→ Отрывок
-------

Однако чегой-то я расслабился на дискуссии и отвлёкся от написания своего гнусного пасквиля.
Вернёмся же к основам и первоисточникам, так сказать.
"Именно магией покорили буддистские ламы сердца и воображение тибетских жителей и монгольских кочевников" ("Сатанизм для интеллигенции", гл. "Шамбала зияющая"). Этим эпохальным заявлением предваряет диакон своё повествование о проникновении буддизма в Монголию. То есть г-н Кураев решил углубиться в историю, что весьма похвально.
И зря мы его похвалили. - Потому как в качестве основного источника Андрей Вячеславович решил использовать не летописи, не научные работы, и даже не завалящий учебник, - а всё тот же роман Фердинанда Оссендовского "И звери, и люди, и Боги". Именно оттуда мы узнаём удивительные факты о возникновении монгольского буддизма:
"В этот день хан Хубилай призвал в себе лам, молящихся разным богам, и потребовал, чтобы они открыли ему, как и во что они верят. Только один лама хранил молчание. Наконец он, насмешливо улыбнувшись, сказал: „Великий император! Прикажи каждому из нас продемонстрировать мощь своих богов, совершив чудо, а потом суди, чей Бог лучше“. Хубилай-хан, последовав совету, приказал ламам показать, на что способны их боги, но сконфуженные ламы только молчали, расписавшись в собственном бессилии. – „Тогда сам покажи могущество твоих богов“, – сказал император ламе, поставившему такое условие. Лама, не говоря ни слова, посмотрел на императора долгим взором, затем перевел взгляд на всех собравшихся и простер перед собой руки. В ту же минуту золотой кубок императора оторвался от стола и поплыл к губам властелина. Сделав глоток, император почувствовал сладостный вкус напитка. Все стояли как громом пораженные, а император произнес: «Твой Бог станет и моим Богом; ему будут молиться все мои подданные. Но расскажи, какой ты веры? Кто ты и откуда пришел? – Учение мудрейшего Будды – моя вера. А сам я – пандита-лама, Туржо Гамба, из далекого и славного монастыря Сакья в Тибете, где обитает воплощенный в человеческом теле дух великого Будды, его мудрость и сила" (цит. по "Сатанизму для интеллигенции").

-------

→ Исходные данные
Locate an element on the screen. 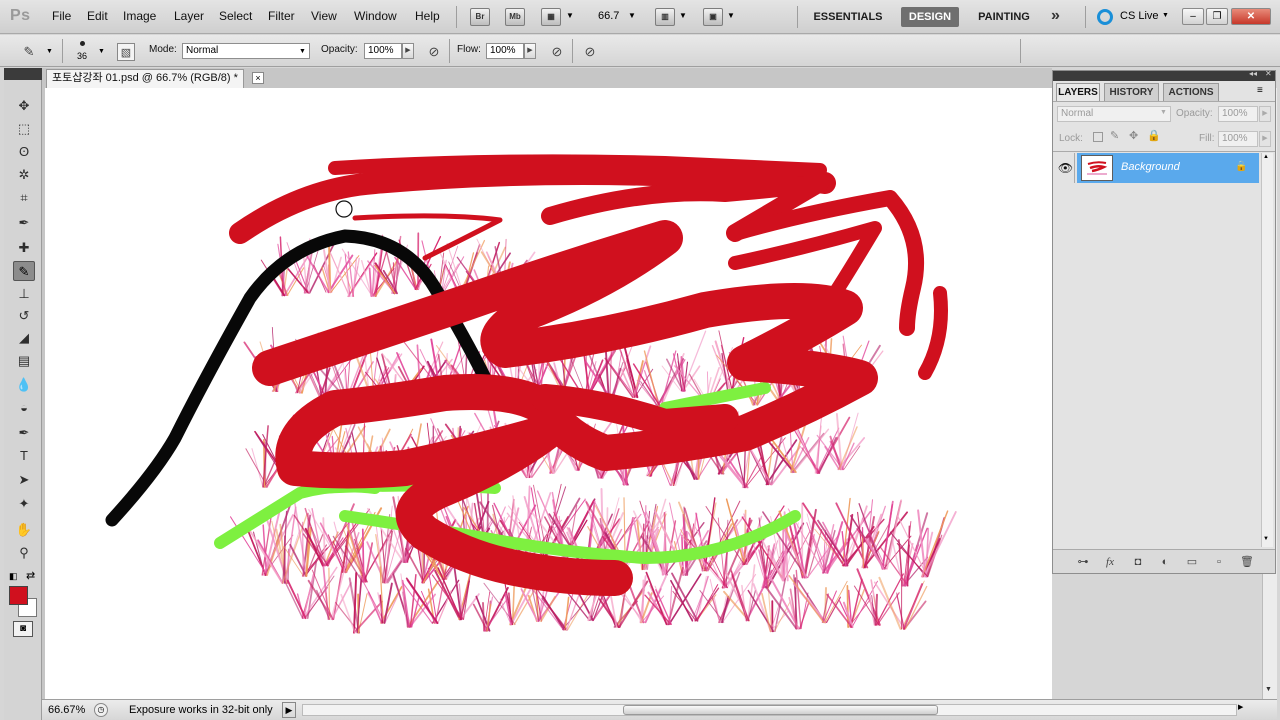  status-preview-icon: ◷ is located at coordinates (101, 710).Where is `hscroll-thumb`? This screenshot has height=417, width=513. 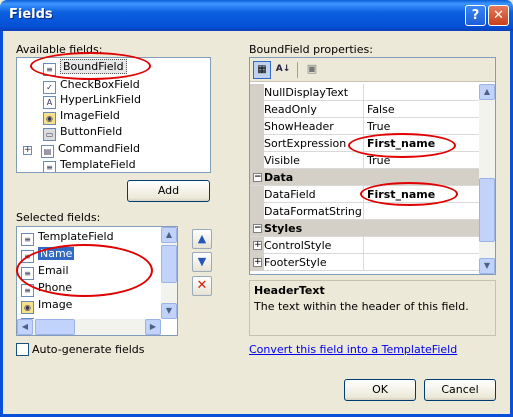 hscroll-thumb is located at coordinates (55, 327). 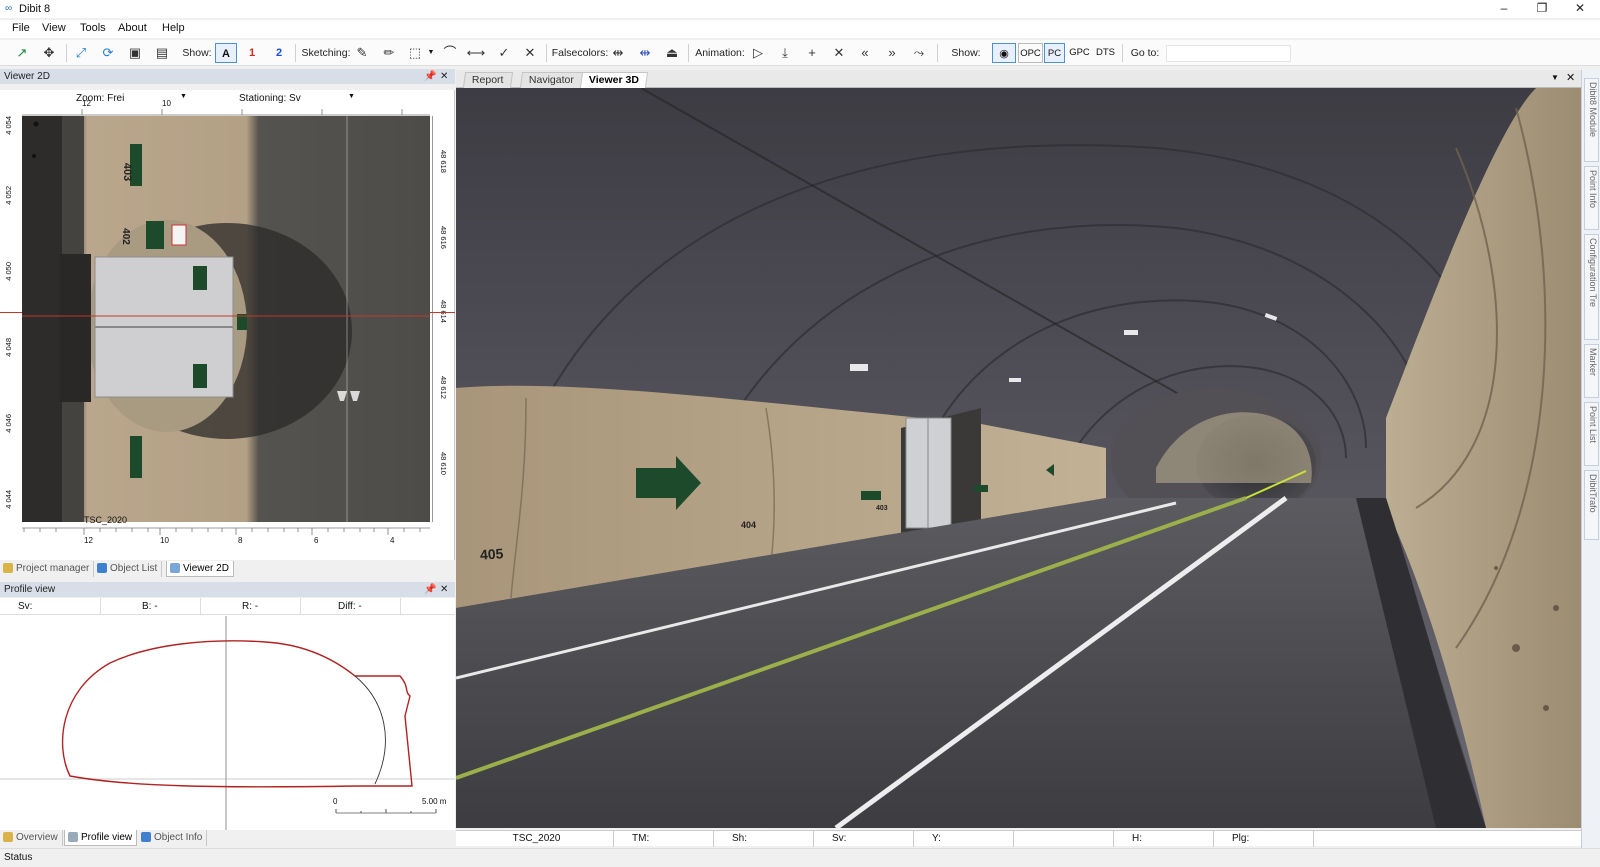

-------

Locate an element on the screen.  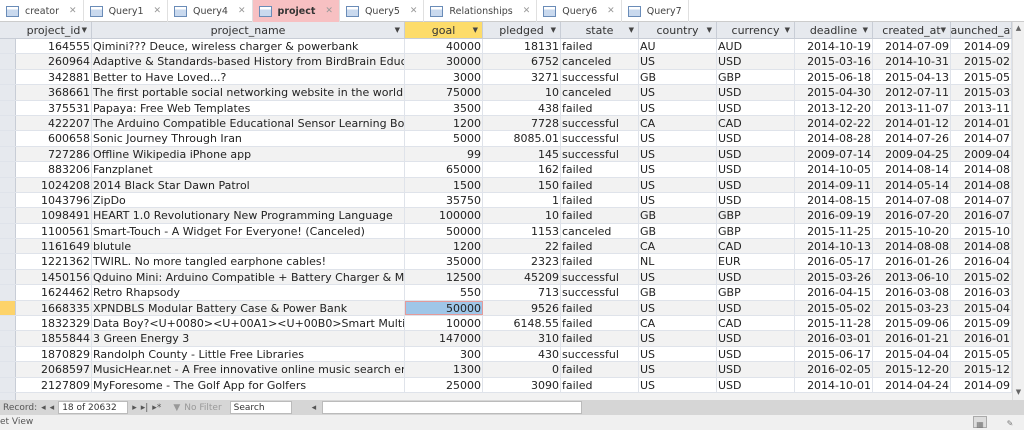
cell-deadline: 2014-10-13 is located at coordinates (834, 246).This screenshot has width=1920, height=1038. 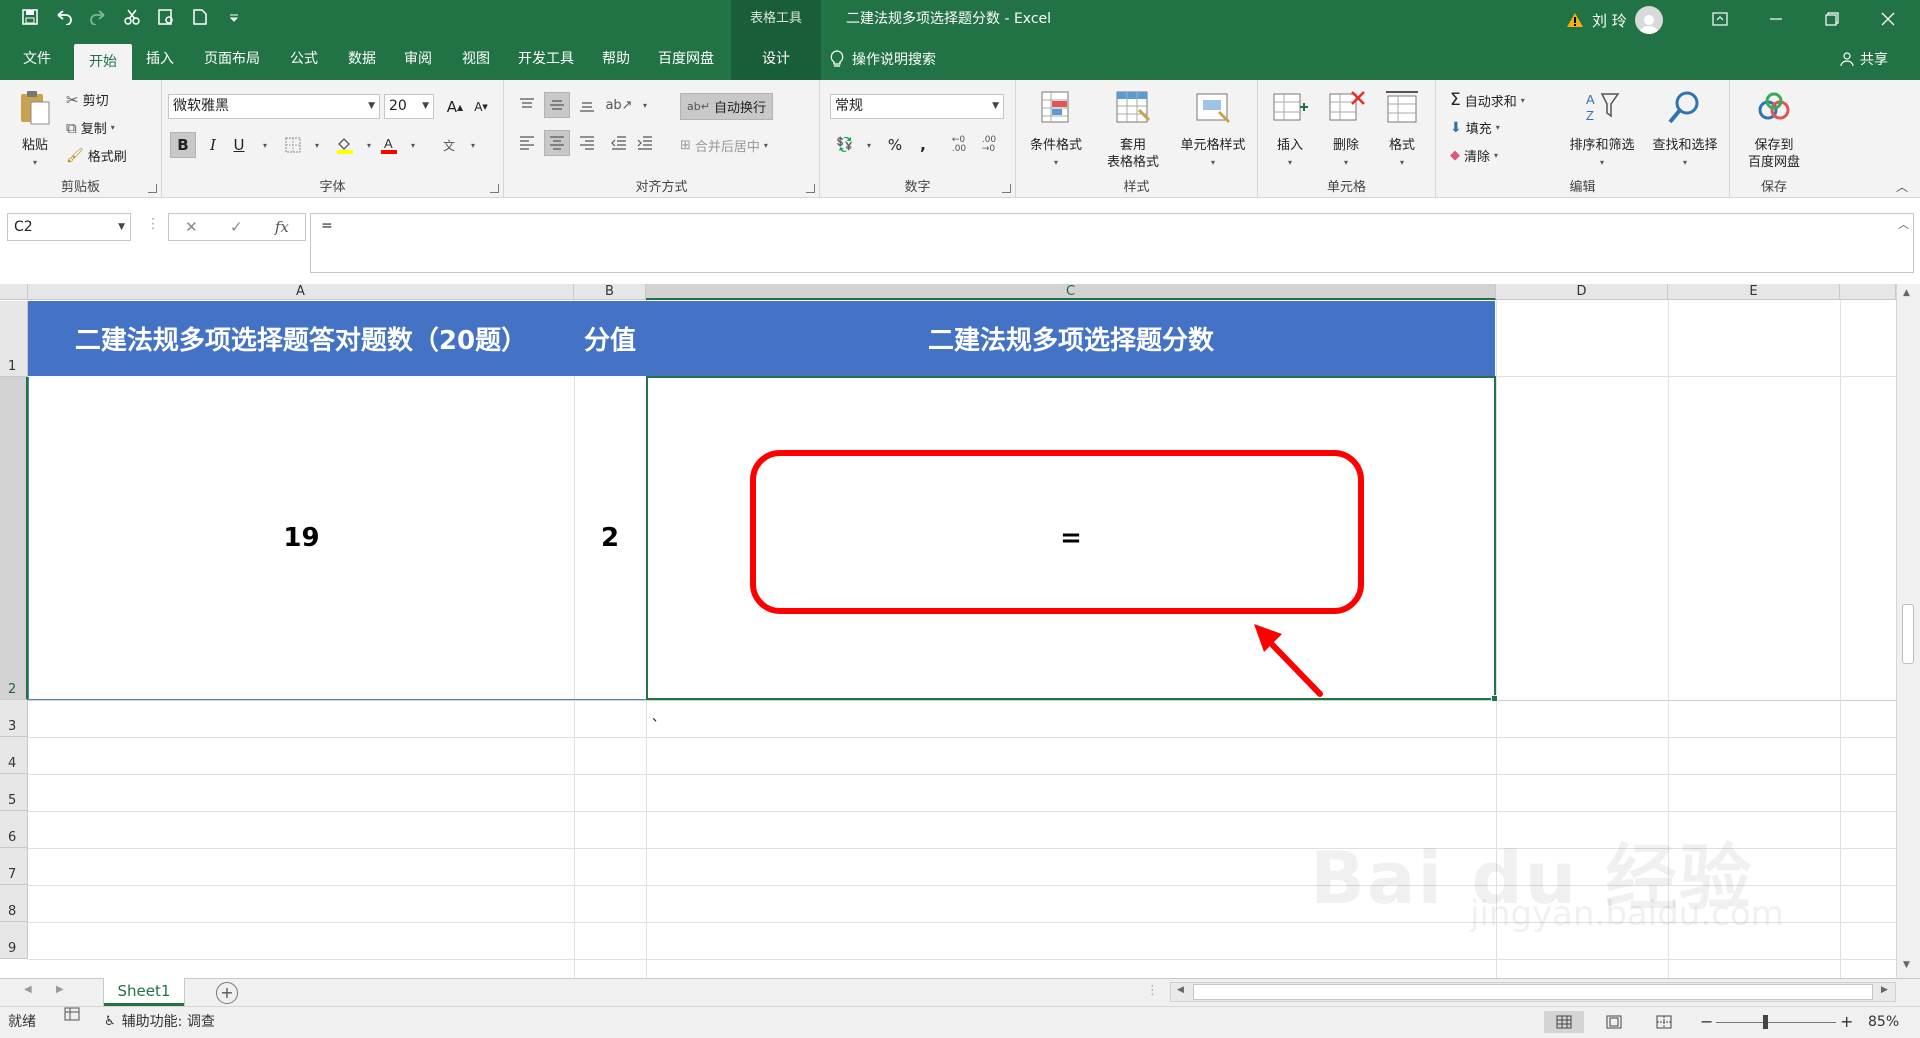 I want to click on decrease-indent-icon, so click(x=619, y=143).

-------

→ Задание
Перечислите все виды источников, которые, согласно отрывку, Кураев не стал использовать в качестве основного.

→ Результат упражнения
Летописи, научные работы, учебник.